Then just water damage. Like someone—something—had wanted to erase the rest.
The silence that followed felt colder than Aster’s stare. The page trembled in Shara’s hands.
“We should copy this,” Garnexis said. “Create one for all of us.”
Before anyone could respond, the door slammed open.
“Ardorion!”
I grinned. “Elio!”
My Stone Dragon friend, my straight-line buddy... Well that doesn’t sound too sexy, so just my buddy.
He bounded into the room like a thunderclap with legs, hair wild, eyes full of mischief, and arms wide enough to crush a dragon in a bear hug. He clapped a hand on my shoulder like we were still sparring on the dueling grounds.
“Missed you, flamebrain.”
“You too, rock skull.”
The tension in the room finally cracked.
Elio gave everyone a wide smile. “Hey, strangers.”
Then he filled us in—Lo had gone to the Spring Quadrant to check in with Halven’s adoptive parents. Still no word.
Aster finally spoke again, this time quieter, more brittle. “I brought this to Lady Isa. Told her it’s not natural, this disappearance.”
She looked at Shara and Rielle, then at me. “She brushed me off.”
Her voice didn’t break, but the air around her did. I saw it in her shoulders. Just for a second.
I had to stop everything within me from taking her into my arms then. She was hurting like the rest of us. She was just better at hiding it.
Which meant she would not welcome my hug.
Would she welcome my hand on her throat? A kiss to scorch her from the inside, melt all of that ice around her?

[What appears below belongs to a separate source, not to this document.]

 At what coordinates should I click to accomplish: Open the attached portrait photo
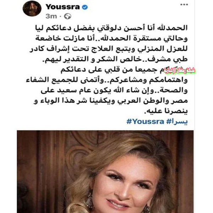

Nope, not thinking about that right now.
We all left after that, splitting off like pieces of a spell unraveling. Everyone pretending they had something better to do. I didn’t pretend.
I needed air. Real air.
And maybe... distance from frost and violet eyes and the kind of silence that doesn’t stay empty.
Aerisday, Septis 18, Afternoon
I didn’t go back to our quad. I left Goldspire before anyone could say anything else. Before I said anything I’d regret.
Which was a joke, because I already regretted plenty.
My boots hit the tower stairs hard. Down, down, out into the sharp air. I didn’t care where I was going, only that it was away from Aster. Away from her cold eyes and that unreadable expression when we found the page. Away from the way her lips had parted like she was about to say something honest.
I hated her.
I hated that I didn’t.
My heart was still hammering, but not from anger. Not just. Gods, what was wrong with me?
I headed toward Wintermere. The wind cut harder the closer I got to the lake, but I welcomed it. I needed cold. Something to battle the fire still crawling under my skin.
I stood at the frozen shoreline, breath curling in front of me. No one was around.
Good.
I lit my hands.
Flames roared up from my palms—twin bursts into the sky. They cracked through the silence and fizzled against the cold.
It didn’t help. Not really. But it felt good to burn something, even if it was just air.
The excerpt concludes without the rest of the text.